Masyarakat Dunia Diminta Desak China Hentikan Segala Bentuk Tindak Kekerasan Terhadap Warga Tibet
Masyarakat Tibet dikabarkan masih terus mengalami berbagai penindasan serta pemantauan yang ketat rezim China sejak 1949, hingga saat ini.
Editor: Hasanudin Aco
TRIBUNNEWS.COM, JAKARTA - Masyarakat Tibet dikabarkan masih terus mengalami berbagai penindasan serta pemantauan yang ketat rezim China sejak 1949, hingga saat ini.
Mengutip laporan The Print pada Kamis (9/2/2023) dan berbagai karya jurnalistik dari beberapa media, warga Tibet diketahui terus mendapatkan perlakuan kasar oleh otoritas China di wilayah Tibet.
Tibet Press dalam laporannya menyebutkan melalui kebijakan "nol-Covid" yang pernah diterapkan selama tiga tahun oleh Beijing, ternyata dijadikan alat represi yang semakin kuat untuk melakukan kontrol dan pengawasan yang ketat untuk warga Tibet.
Menanggapi hal ini, Center for Indonesian Domestic and Foreign Policy Studies (Centris) mendesak negara-negara dunia khususnya Indonesia untuk meminta China menghentikan segala tindak kekerasan terhadap warga Tibet, yang dilakukan diwilayah Tibet.
“Dari laporan berbagaibmedia massa, salah satunya Tibet Press jelas sekali pelanggaraan berat HAM yang dilakukan China terhadap orang-orang Tibet. Ini harus segera dihentikan,” kata AB Solissa kepada wartawan, Selasa (14/2/2023).

◆ Entri Ditampilkan ◆
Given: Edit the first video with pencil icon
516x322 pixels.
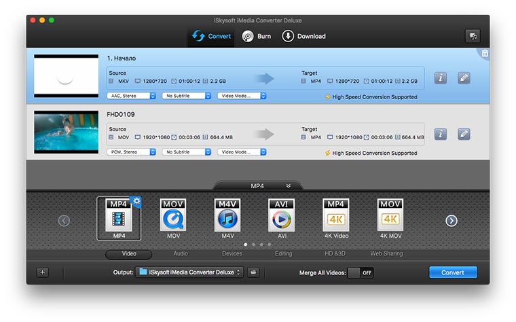Looking at the screenshot, I should click(x=464, y=77).
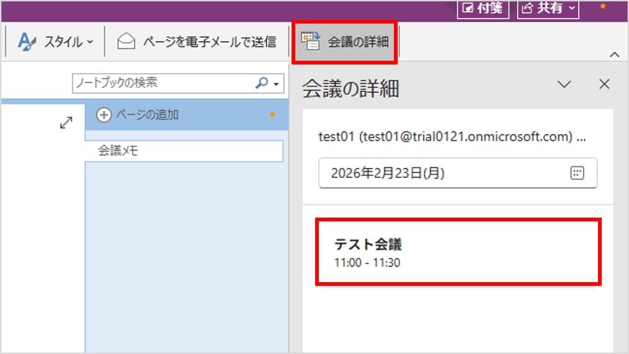This screenshot has height=354, width=629.
Task: Open the calendar picker icon in date field
Action: coord(577,173)
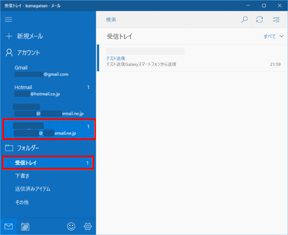Image resolution: width=288 pixels, height=235 pixels.
Task: Open the calendar app icon
Action: (25, 226)
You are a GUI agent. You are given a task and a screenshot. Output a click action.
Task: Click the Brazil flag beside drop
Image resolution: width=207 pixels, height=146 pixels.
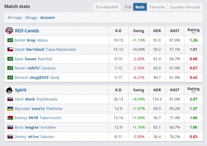coord(10,40)
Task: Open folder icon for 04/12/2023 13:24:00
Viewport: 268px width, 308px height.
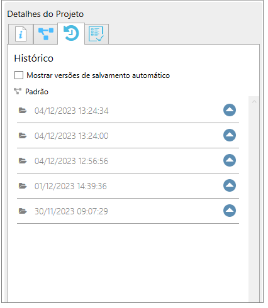Action: [x=23, y=136]
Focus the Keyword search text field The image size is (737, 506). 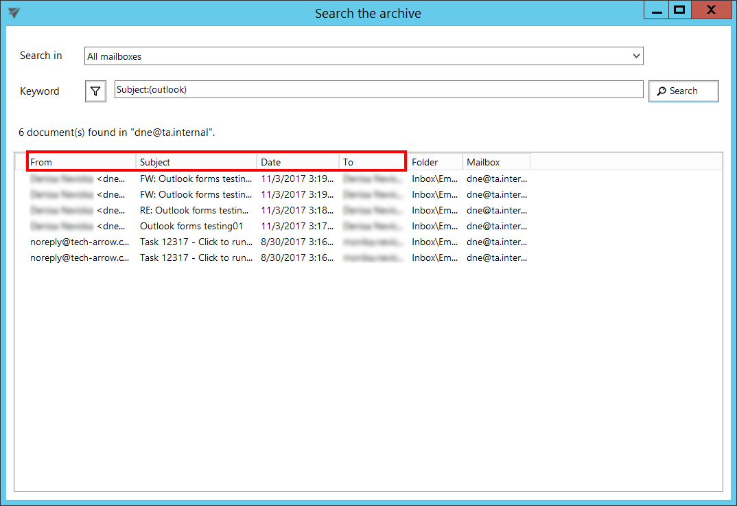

◆ Tugas Anda ◆
Tolong teruskan berita tentang desakan agar China menghentikan kekerasan terhadap warga Tibet, mulai setelah kalimat terakhirnya. Item-item tersebut tidak diperlukan sama sekali di sini.

◆ Jawaban Tertulis ◆
Baca juga: Kasus Covid-19 Ditemukan, Pemerintah China Mulai Tutup Istana Potala di Tibet
Terkait perlakuaan Beijing terhadap prang-orang Tibet, CENTRIS mengingatkan China agar tidak sewenang-wenang mengingat Tibet bukan bagian dari China, berdasarkan fakta serta data yang adaa dan telah banyak beredar di medi massa maupun media sosial.
Dari data dan catatan sejarah yang diperoleh CENTRIS, diketahui bahwasanya Tibet tidak pernah menjadi bagian dari Tiongkok sebelum Republik Rakyat Tiongkok (RRC) menyerbu wilayah Himalaya pada tahun 1950 (menurut catatan resmi pra-1949).
Data ini diperoleh dari salah satu hasil proyek penelitian sejarah kolaboratif multi-tahun yang diterbitkan baru-baru ini, dan temuan proyek tersebut dipresentasikan di Komisi Eksekutif-Kongres AS di China beberapa waktu lalu.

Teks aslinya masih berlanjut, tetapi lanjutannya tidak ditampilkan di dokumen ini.